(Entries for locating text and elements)
►

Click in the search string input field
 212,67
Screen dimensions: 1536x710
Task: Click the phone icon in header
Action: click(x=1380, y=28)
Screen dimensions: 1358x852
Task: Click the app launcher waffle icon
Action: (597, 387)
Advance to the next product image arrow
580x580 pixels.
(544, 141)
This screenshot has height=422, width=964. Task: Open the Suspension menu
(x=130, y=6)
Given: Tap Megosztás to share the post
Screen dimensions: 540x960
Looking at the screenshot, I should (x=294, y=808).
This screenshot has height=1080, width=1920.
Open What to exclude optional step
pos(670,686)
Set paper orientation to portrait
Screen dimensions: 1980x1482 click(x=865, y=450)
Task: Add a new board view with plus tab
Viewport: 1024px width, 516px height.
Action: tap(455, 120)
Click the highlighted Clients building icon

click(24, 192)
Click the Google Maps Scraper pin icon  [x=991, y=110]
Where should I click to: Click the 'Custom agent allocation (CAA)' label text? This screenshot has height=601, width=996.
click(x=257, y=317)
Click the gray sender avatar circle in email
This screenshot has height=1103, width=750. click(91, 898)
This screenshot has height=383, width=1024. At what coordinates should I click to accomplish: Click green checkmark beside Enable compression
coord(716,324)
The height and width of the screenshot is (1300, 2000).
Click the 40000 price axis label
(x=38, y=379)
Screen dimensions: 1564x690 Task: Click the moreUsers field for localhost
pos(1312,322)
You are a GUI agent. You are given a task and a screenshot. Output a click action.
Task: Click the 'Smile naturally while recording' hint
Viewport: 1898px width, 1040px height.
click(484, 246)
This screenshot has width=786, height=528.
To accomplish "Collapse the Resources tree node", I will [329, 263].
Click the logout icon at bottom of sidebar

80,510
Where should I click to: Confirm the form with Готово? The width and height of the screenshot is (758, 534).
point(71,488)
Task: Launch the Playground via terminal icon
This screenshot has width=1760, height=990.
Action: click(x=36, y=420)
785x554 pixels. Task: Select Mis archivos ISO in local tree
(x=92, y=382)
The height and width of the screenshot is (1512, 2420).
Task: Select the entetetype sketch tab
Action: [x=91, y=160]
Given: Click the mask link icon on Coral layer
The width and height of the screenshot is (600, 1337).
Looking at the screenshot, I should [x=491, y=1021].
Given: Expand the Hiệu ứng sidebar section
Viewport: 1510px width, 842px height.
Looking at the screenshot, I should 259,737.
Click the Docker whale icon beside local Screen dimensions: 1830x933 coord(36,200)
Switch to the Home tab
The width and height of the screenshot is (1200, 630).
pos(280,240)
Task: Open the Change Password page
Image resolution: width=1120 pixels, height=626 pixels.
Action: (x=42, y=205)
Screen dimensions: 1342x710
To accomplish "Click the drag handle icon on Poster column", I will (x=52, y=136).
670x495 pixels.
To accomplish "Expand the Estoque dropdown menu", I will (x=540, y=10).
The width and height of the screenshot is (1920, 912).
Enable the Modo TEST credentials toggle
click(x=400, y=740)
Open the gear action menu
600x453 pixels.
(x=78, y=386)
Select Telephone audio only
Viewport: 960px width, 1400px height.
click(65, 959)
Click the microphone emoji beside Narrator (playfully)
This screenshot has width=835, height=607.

◄

**DIRECTIONS:** Convert the lines into a JSON list of strings, one string per line and no blank lines, starting at the first line and ending at the line that contains "click(484, 246)", with both ends included.

**RESPONSE FOR THIS EXERCISE:**
[
  "Click in the search string input field",
  " 212,67",
  "Screen dimensions: 1536x710",
  "Task: Click the phone icon in header",
  "Action: click(x=1380, y=28)",
  "Screen dimensions: 1358x852",
  "Task: Click the app launcher waffle icon",
  "Action: (597, 387)",
  "Advance to the next product image arrow",
  "580x580 pixels.",
  "(544, 141)",
  "This screenshot has height=422, width=964. Task: Open the Suspension menu",
  "(x=130, y=6)",
  "Given: Tap Megosztás to share the post",
  "Screen dimensions: 540x960",
  "Looking at the screenshot, I should (x=294, y=808).",
  "This screenshot has height=1080, width=1920.",
  "Open What to exclude optional step",
  "pos(670,686)",
  "Set paper orientation to portrait",
  "Screen dimensions: 1980x1482 click(x=865, y=450)",
  "Task: Add a new board view with plus tab",
  "Viewport: 1024px width, 516px height.",
  "Action: tap(455, 120)",
  "Click the highlighted Clients building icon",
  "click(24, 192)",
  "Click the Google Maps Scraper pin icon  [x=991, y=110]",
  "Where should I click to: Click the 'Custom agent allocation (CAA)' label text? This screenshot has height=601, width=996.",
  "click(x=257, y=317)",
  "Click the gray sender avatar circle in email",
  "This screenshot has height=1103, width=750. click(91, 898)",
  "This screenshot has height=383, width=1024. At what coordinates should I click to accomplish: Click green checkmark beside Enable compression",
  "coord(716,324)",
  "The height and width of the screenshot is (1300, 2000).",
  "Click the 40000 price axis label",
  "(x=38, y=379)",
  "Screen dimensions: 1564x690 Task: Click the moreUsers field for localhost",
  "pos(1312,322)",
  "You are a GUI agent. You are given a task and a screenshot. Output a click action.",
  "Task: Click the 'Smile naturally while recording' hint",
  "Viewport: 1898px width, 1040px height.",
  "click(484, 246)"
]